Look through the entries below and copy exactly the part that begins with the line containing "Task: Open the Zakupy section in the sidebar" and ends with the line containing "Task: Collapse the Tcpip tree node". Do not copy the pictures.
____ Input records
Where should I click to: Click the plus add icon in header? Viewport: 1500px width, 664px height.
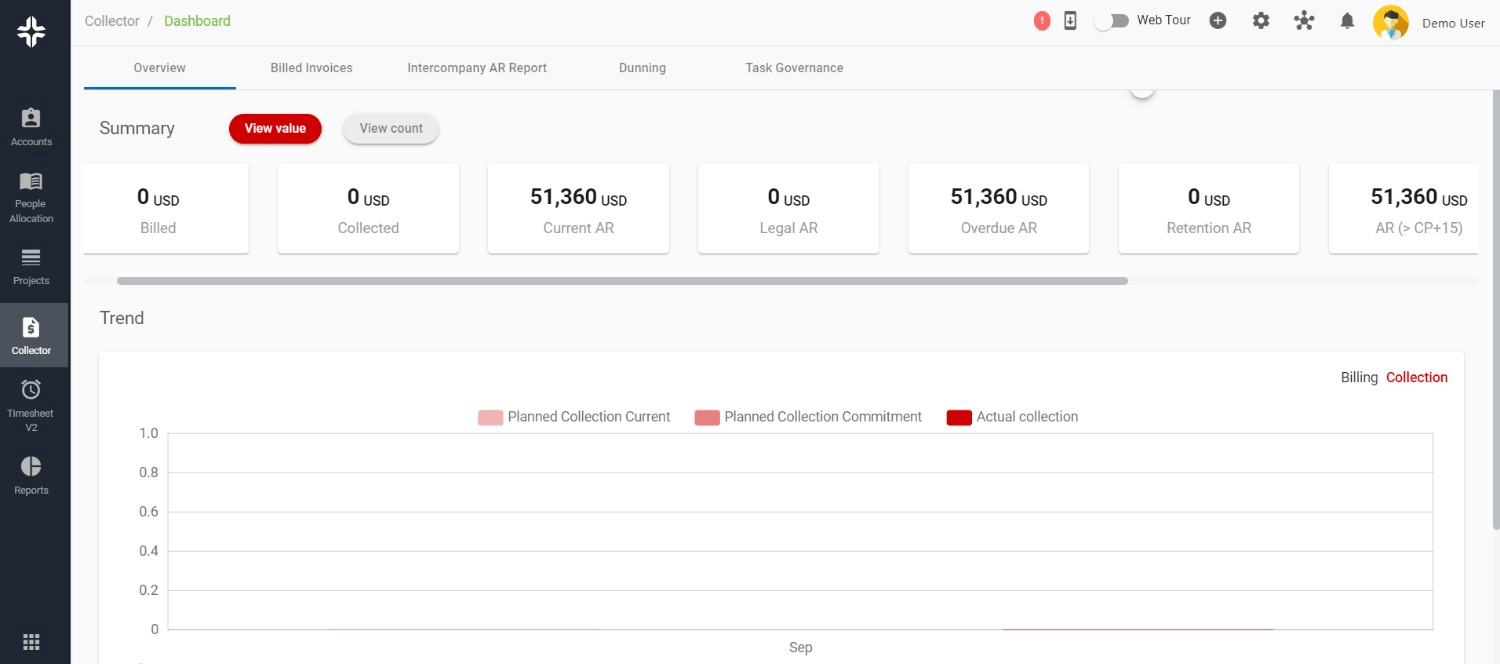tap(1218, 21)
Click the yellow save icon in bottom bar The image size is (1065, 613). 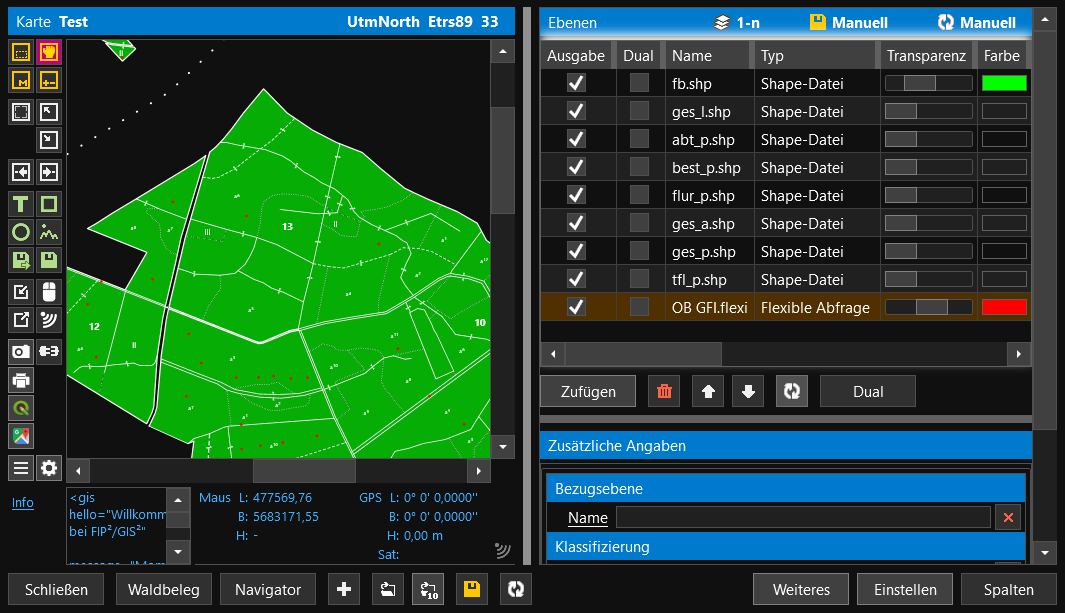[x=472, y=590]
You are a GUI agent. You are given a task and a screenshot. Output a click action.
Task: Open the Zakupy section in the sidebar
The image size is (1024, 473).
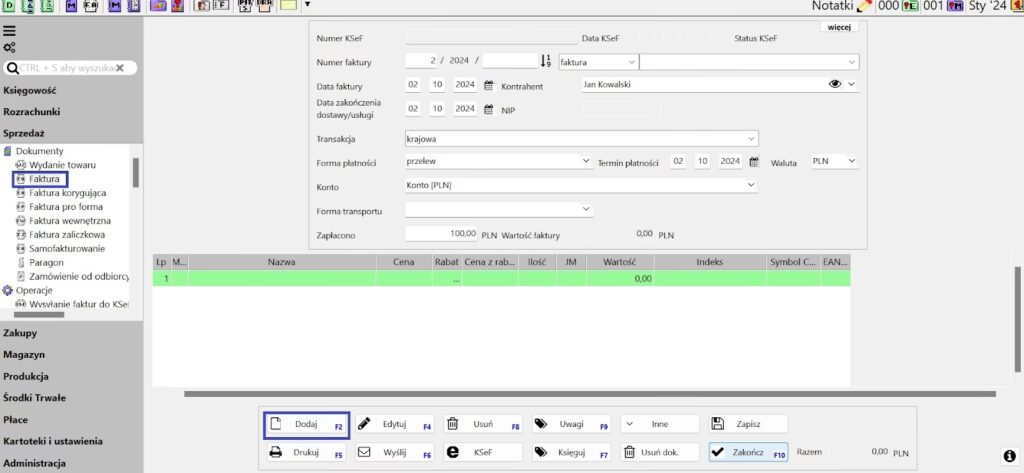click(20, 332)
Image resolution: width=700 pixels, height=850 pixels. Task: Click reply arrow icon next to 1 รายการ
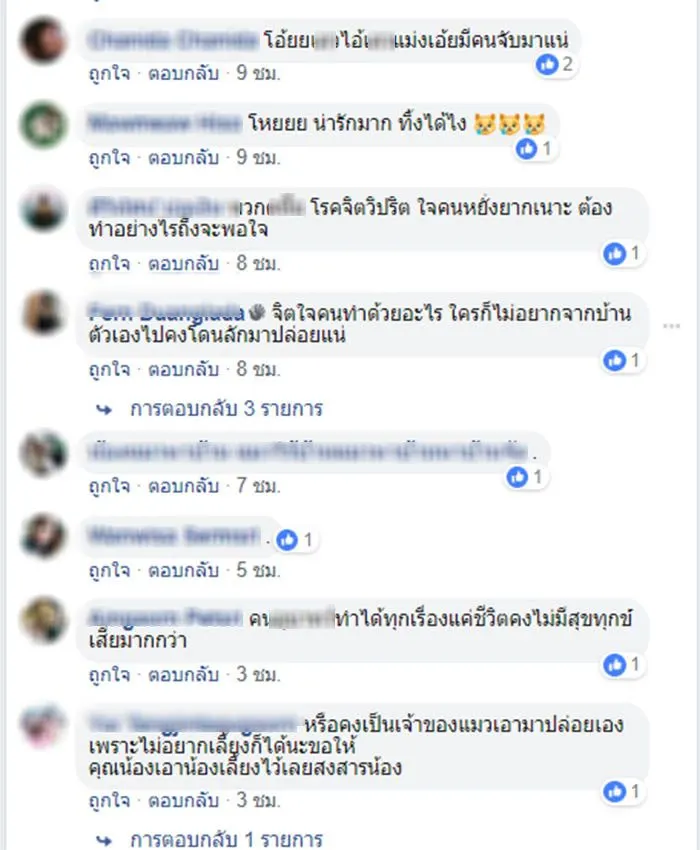104,841
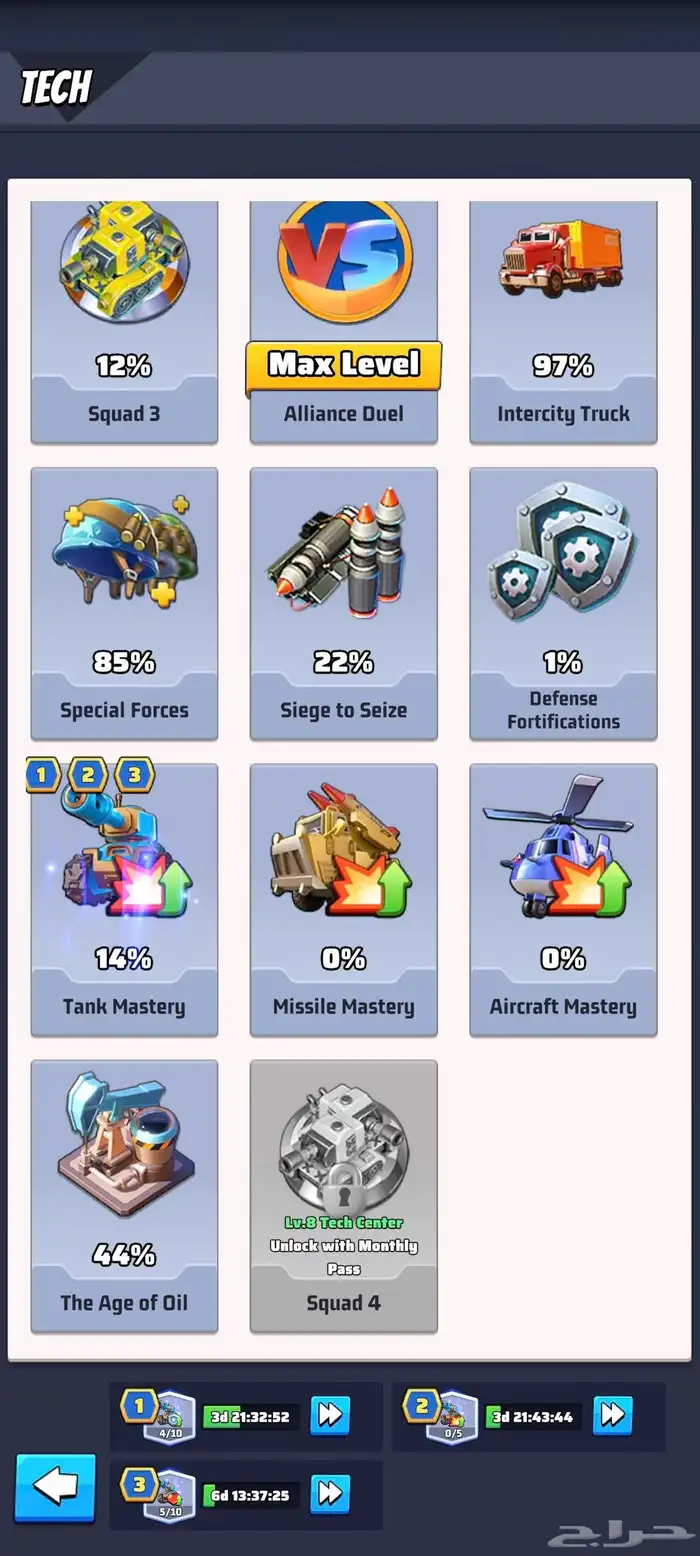Viewport: 700px width, 1556px height.
Task: Select The Age of Oil card
Action: [x=124, y=1196]
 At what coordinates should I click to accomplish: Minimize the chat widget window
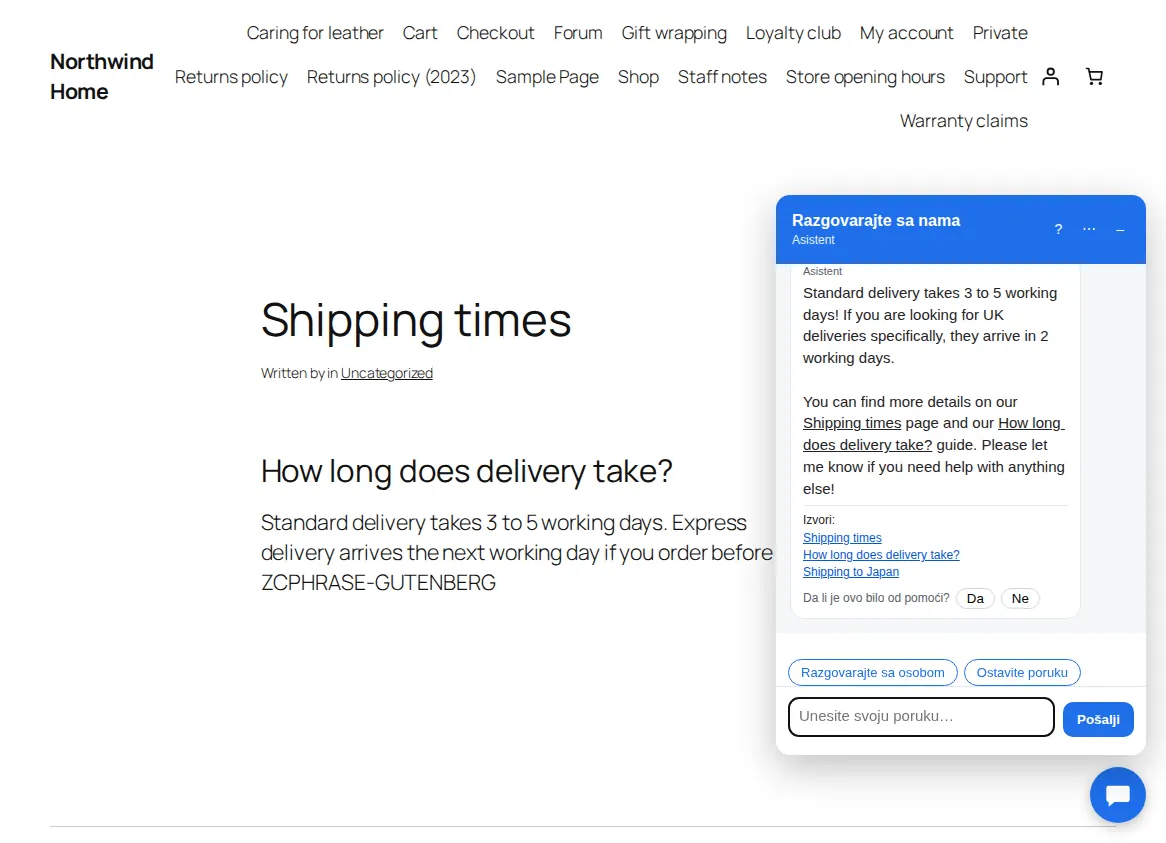(1120, 229)
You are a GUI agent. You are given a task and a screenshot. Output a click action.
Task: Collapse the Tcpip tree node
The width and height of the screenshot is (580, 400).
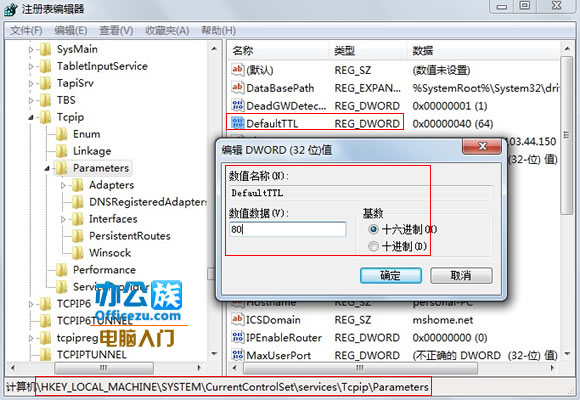click(31, 117)
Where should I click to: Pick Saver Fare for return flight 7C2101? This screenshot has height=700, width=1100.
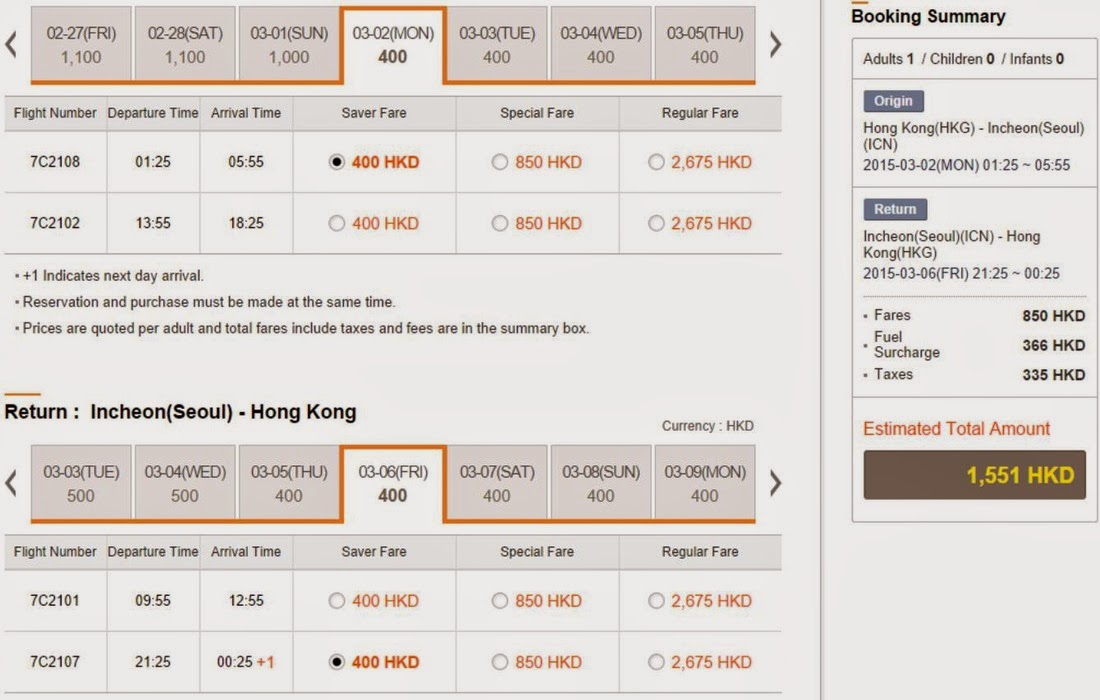[x=337, y=602]
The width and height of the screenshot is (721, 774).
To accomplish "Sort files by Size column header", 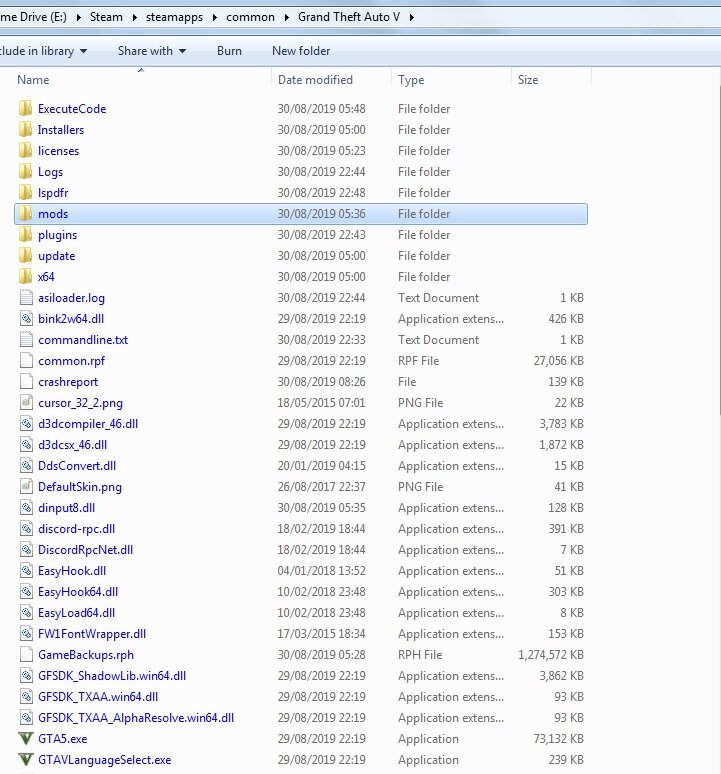I will coord(528,80).
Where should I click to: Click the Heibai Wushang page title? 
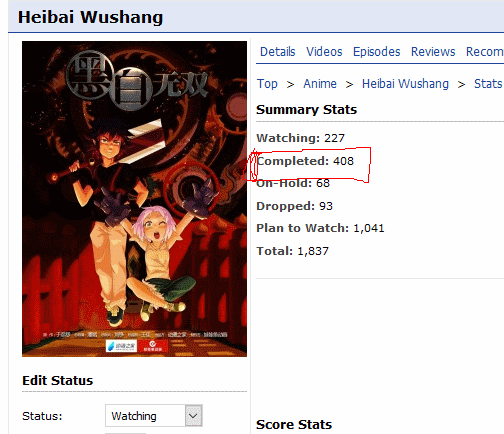90,17
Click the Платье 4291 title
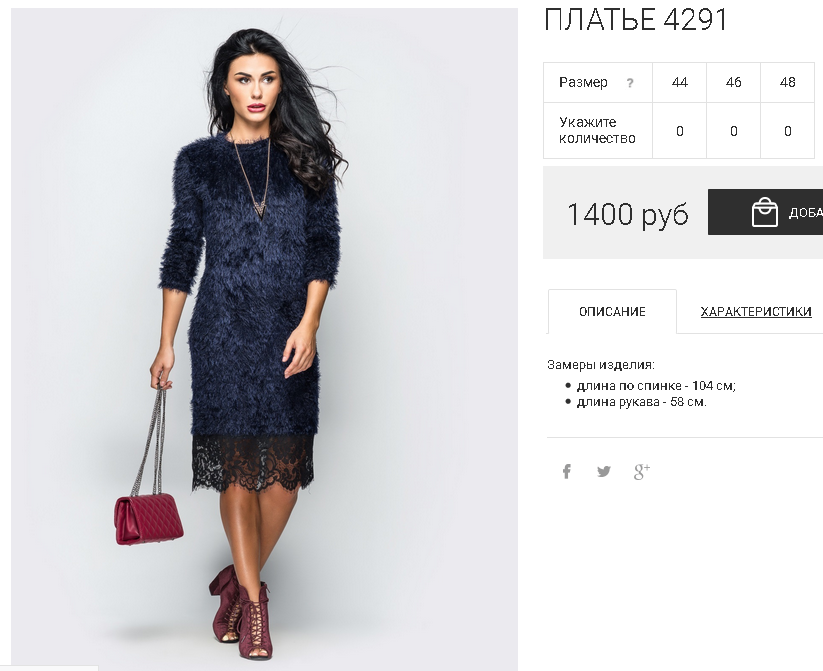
________
_Written solution_
Task: Open the Zakupy section in the sidebar
The image size is (1024, 473).
click(20, 332)
Image resolution: width=700 pixels, height=850 pixels. Task: Click reply arrow icon next to 1 รายการ
104,841
Viewport: 700px width, 1556px height.
Task: Select The Age of Oil card
Action: [x=124, y=1196]
 At what coordinates should I click to accomplish: Minimize the chat widget window
(1120, 229)
You are a GUI agent. You are given a task and a screenshot. Output a click action.
Task: Collapse the Tcpip tree node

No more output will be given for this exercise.